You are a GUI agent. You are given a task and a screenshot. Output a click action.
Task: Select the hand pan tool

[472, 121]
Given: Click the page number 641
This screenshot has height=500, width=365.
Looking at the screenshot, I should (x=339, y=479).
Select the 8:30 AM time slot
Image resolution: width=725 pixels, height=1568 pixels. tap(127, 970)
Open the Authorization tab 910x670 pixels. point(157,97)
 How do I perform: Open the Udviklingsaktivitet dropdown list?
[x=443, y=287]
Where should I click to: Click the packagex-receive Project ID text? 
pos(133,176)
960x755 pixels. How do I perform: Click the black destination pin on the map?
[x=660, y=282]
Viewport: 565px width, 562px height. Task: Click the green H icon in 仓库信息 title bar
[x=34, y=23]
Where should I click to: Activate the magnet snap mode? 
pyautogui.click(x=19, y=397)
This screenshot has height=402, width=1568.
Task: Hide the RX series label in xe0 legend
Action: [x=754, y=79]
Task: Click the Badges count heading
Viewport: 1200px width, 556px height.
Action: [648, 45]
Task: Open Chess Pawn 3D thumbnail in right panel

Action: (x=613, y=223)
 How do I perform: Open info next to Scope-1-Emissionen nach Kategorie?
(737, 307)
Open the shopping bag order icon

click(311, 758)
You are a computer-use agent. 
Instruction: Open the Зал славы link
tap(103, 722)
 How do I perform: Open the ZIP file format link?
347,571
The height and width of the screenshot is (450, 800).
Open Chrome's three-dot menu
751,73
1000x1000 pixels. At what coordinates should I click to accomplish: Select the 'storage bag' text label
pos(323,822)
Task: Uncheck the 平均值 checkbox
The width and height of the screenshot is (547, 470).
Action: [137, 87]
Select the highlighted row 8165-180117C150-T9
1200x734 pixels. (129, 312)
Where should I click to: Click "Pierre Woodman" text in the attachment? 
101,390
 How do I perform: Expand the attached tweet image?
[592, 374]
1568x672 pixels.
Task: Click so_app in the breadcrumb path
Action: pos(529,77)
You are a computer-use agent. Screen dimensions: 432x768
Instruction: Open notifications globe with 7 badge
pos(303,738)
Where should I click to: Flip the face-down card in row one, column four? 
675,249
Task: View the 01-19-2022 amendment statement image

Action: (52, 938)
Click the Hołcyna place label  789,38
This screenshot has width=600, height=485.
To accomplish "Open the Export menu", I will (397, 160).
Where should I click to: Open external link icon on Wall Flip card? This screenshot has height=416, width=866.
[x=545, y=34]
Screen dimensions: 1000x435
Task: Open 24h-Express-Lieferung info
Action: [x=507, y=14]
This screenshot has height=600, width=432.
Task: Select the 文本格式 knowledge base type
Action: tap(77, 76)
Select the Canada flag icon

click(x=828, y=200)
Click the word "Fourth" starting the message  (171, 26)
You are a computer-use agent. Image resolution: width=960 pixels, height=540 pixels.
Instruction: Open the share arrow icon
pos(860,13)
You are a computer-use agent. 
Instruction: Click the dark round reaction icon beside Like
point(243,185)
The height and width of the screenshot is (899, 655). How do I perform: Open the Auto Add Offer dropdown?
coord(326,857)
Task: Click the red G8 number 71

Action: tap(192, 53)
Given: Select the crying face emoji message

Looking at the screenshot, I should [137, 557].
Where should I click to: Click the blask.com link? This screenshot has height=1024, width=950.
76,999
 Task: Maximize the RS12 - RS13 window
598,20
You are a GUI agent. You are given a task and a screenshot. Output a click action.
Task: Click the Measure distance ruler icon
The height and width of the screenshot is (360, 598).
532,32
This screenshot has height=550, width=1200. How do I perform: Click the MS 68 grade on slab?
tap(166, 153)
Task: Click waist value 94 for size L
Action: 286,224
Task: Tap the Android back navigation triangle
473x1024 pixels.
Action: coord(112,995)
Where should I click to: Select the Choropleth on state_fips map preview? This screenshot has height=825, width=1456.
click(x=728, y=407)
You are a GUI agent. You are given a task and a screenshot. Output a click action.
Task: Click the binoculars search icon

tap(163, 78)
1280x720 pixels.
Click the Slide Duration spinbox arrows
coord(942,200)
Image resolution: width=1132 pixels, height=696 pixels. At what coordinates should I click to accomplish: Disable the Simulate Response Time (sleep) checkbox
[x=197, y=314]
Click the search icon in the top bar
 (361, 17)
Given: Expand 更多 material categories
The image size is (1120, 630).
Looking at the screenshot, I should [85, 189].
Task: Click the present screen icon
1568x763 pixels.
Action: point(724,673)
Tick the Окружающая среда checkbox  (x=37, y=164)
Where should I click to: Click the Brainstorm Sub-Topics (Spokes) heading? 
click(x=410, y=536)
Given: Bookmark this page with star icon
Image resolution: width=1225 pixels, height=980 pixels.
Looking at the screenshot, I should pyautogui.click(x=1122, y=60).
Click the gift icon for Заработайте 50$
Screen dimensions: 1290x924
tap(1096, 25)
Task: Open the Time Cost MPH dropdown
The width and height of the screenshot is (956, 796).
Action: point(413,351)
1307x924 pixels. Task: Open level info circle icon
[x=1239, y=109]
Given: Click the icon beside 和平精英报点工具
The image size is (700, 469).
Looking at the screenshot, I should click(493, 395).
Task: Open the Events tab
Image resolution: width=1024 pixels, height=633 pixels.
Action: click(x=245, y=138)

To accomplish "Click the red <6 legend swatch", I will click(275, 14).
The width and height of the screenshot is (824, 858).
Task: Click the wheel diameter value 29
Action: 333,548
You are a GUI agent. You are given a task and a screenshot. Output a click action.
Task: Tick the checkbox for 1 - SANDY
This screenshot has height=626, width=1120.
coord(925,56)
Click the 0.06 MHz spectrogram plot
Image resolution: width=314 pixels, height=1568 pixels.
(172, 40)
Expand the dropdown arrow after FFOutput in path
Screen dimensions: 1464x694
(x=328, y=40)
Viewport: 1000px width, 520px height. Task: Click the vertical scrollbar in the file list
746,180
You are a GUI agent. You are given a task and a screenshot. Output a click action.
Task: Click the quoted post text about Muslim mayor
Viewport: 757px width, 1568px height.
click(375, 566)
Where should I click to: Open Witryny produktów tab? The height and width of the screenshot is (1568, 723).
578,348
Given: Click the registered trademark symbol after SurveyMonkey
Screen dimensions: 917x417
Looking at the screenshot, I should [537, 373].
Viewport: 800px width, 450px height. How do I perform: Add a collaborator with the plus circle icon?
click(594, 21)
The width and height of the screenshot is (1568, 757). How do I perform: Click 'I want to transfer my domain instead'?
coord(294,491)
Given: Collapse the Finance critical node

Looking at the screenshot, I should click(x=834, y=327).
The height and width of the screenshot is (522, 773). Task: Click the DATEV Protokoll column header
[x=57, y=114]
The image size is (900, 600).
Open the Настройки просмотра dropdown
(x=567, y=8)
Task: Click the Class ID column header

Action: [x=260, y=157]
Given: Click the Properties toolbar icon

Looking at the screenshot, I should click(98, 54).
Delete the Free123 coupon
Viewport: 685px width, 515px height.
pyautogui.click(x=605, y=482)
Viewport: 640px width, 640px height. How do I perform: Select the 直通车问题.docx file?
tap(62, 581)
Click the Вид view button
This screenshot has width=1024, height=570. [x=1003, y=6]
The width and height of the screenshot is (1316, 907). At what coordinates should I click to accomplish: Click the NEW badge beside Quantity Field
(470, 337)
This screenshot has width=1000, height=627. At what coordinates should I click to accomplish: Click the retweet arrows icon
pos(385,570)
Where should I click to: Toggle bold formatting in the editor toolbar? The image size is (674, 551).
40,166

------------------------------------------------------------

Your task ▸
Each entry needs to be copied out exactly as written.

Answer for this exercise ▸
You are a GUI agent. You are given a task and a screenshot. Output a click action.
Task: Select the hand pan tool

[472, 121]
Given: Click the page number 641
This screenshot has height=500, width=365.
Looking at the screenshot, I should (x=339, y=479).
Select the 8:30 AM time slot
Image resolution: width=725 pixels, height=1568 pixels. tap(127, 970)
Open the Authorization tab 910x670 pixels. point(157,97)
 How do I perform: Open the Udviklingsaktivitet dropdown list?
[x=443, y=287]
Where should I click to: Click the packagex-receive Project ID text? 
pos(133,176)
960x755 pixels. How do I perform: Click the black destination pin on the map?
[x=660, y=282]
Viewport: 565px width, 562px height. Task: Click the green H icon in 仓库信息 title bar
[x=34, y=23]
Where should I click to: Activate the magnet snap mode? 
pyautogui.click(x=19, y=397)
This screenshot has height=402, width=1568.
Task: Hide the RX series label in xe0 legend
Action: [x=754, y=79]
Task: Click the Badges count heading
Viewport: 1200px width, 556px height.
Action: [648, 45]
Task: Open Chess Pawn 3D thumbnail in right panel

Action: (x=613, y=223)
 How do I perform: Open info next to Scope-1-Emissionen nach Kategorie?
(737, 307)
Open the shopping bag order icon

click(311, 758)
You are a computer-use agent. 
Instruction: Open the Зал славы link
tap(103, 722)
 How do I perform: Open the ZIP file format link?
347,571
The height and width of the screenshot is (450, 800).
Open Chrome's three-dot menu
751,73
1000x1000 pixels. At what coordinates should I click to accomplish: Select the 'storage bag' text label
pos(323,822)
Task: Uncheck the 平均值 checkbox
The width and height of the screenshot is (547, 470).
Action: [137, 87]
Select the highlighted row 8165-180117C150-T9
1200x734 pixels. (129, 312)
Where should I click to: Click "Pierre Woodman" text in the attachment? 
101,390
 How do I perform: Expand the attached tweet image?
[592, 374]
1568x672 pixels.
Task: Click so_app in the breadcrumb path
Action: pos(529,77)
You are a computer-use agent. Screen dimensions: 432x768
Instruction: Open notifications globe with 7 badge
pos(303,738)
Where should I click to: Flip the face-down card in row one, column four? 
675,249
Task: View the 01-19-2022 amendment statement image

Action: (52, 938)
Click the Hołcyna place label  789,38
This screenshot has width=600, height=485.
To accomplish "Open the Export menu", I will (397, 160).
Where should I click to: Open external link icon on Wall Flip card? This screenshot has height=416, width=866.
[x=545, y=34]
Screen dimensions: 1000x435
Task: Open 24h-Express-Lieferung info
Action: [x=507, y=14]
This screenshot has height=600, width=432.
Task: Select the 文本格式 knowledge base type
Action: tap(77, 76)
Select the Canada flag icon

click(x=828, y=200)
Click the word "Fourth" starting the message  (171, 26)
You are a computer-use agent. Image resolution: width=960 pixels, height=540 pixels.
Instruction: Open the share arrow icon
pos(860,13)
You are a computer-use agent. 
Instruction: Click the dark round reaction icon beside Like
point(243,185)
The height and width of the screenshot is (899, 655). How do I perform: Open the Auto Add Offer dropdown?
coord(326,857)
Task: Click the red G8 number 71

Action: tap(192, 53)
Given: Select the crying face emoji message

Looking at the screenshot, I should [137, 557].
Where should I click to: Click the blask.com link? This screenshot has height=1024, width=950.
76,999
 Task: Maximize the RS12 - RS13 window
598,20
You are a GUI agent. You are given a task and a screenshot. Output a click action.
Task: Click the Measure distance ruler icon
The height and width of the screenshot is (360, 598).
532,32
This screenshot has height=550, width=1200. How do I perform: Click the MS 68 grade on slab?
tap(166, 153)
Task: Click waist value 94 for size L
Action: 286,224
Task: Tap the Android back navigation triangle
473x1024 pixels.
Action: coord(112,995)
Where should I click to: Select the Choropleth on state_fips map preview? This screenshot has height=825, width=1456.
click(x=728, y=407)
You are a GUI agent. You are given a task and a screenshot. Output a click action.
Task: Click the binoculars search icon

tap(163, 78)
1280x720 pixels.
Click the Slide Duration spinbox arrows
coord(942,200)
Image resolution: width=1132 pixels, height=696 pixels. At what coordinates should I click to accomplish: Disable the Simulate Response Time (sleep) checkbox
[x=197, y=314]
Click the search icon in the top bar
 (361, 17)
Given: Expand 更多 material categories
The image size is (1120, 630).
Looking at the screenshot, I should [85, 189].
Task: Click the present screen icon
1568x763 pixels.
Action: point(724,673)
Tick the Окружающая среда checkbox  (x=37, y=164)
Where should I click to: Click the Brainstorm Sub-Topics (Spokes) heading? 
click(x=410, y=536)
Given: Bookmark this page with star icon
Image resolution: width=1225 pixels, height=980 pixels.
Looking at the screenshot, I should pyautogui.click(x=1122, y=60).
Click the gift icon for Заработайте 50$
Screen dimensions: 1290x924
tap(1096, 25)
Task: Open the Time Cost MPH dropdown
The width and height of the screenshot is (956, 796).
Action: point(413,351)
1307x924 pixels. Task: Open level info circle icon
[x=1239, y=109]
Given: Click the icon beside 和平精英报点工具
The image size is (700, 469).
Looking at the screenshot, I should click(493, 395).
Task: Open the Events tab
Image resolution: width=1024 pixels, height=633 pixels.
Action: click(x=245, y=138)

To accomplish "Click the red <6 legend swatch", I will click(275, 14).
The width and height of the screenshot is (824, 858).
Task: Click the wheel diameter value 29
Action: 333,548
You are a GUI agent. You are given a task and a screenshot. Output a click action.
Task: Tick the checkbox for 1 - SANDY
This screenshot has height=626, width=1120.
coord(925,56)
Click the 0.06 MHz spectrogram plot
Image resolution: width=314 pixels, height=1568 pixels.
(172, 40)
Expand the dropdown arrow after FFOutput in path
Screen dimensions: 1464x694
(x=328, y=40)
Viewport: 1000px width, 520px height. Task: Click the vertical scrollbar in the file list
746,180
You are a GUI agent. You are given a task and a screenshot. Output a click action.
Task: Click the quoted post text about Muslim mayor
Viewport: 757px width, 1568px height.
click(375, 566)
Where should I click to: Open Witryny produktów tab? The height and width of the screenshot is (1568, 723).
578,348
Given: Click the registered trademark symbol after SurveyMonkey
Screen dimensions: 917x417
Looking at the screenshot, I should [537, 373].
Viewport: 800px width, 450px height. How do I perform: Add a collaborator with the plus circle icon?
click(594, 21)
The width and height of the screenshot is (1568, 757). How do I perform: Click 'I want to transfer my domain instead'?
coord(294,491)
Given: Collapse the Finance critical node

Looking at the screenshot, I should click(x=834, y=327).
The height and width of the screenshot is (522, 773). Task: Click the DATEV Protokoll column header
[x=57, y=114]
The image size is (900, 600).
Open the Настройки просмотра dropdown
(x=567, y=8)
Task: Click the Class ID column header

Action: [x=260, y=157]
Given: Click the Properties toolbar icon

Looking at the screenshot, I should click(98, 54).
Delete the Free123 coupon
Viewport: 685px width, 515px height.
pyautogui.click(x=605, y=482)
Viewport: 640px width, 640px height. How do I perform: Select the 直通车问题.docx file?
tap(62, 581)
Click the Вид view button
This screenshot has width=1024, height=570. [x=1003, y=6]
The width and height of the screenshot is (1316, 907). At what coordinates should I click to accomplish: Click the NEW badge beside Quantity Field
(470, 337)
This screenshot has width=1000, height=627. At what coordinates should I click to accomplish: Click the retweet arrows icon
pos(385,570)
Where should I click to: Toggle bold formatting in the editor toolbar? The image size is (674, 551).
40,166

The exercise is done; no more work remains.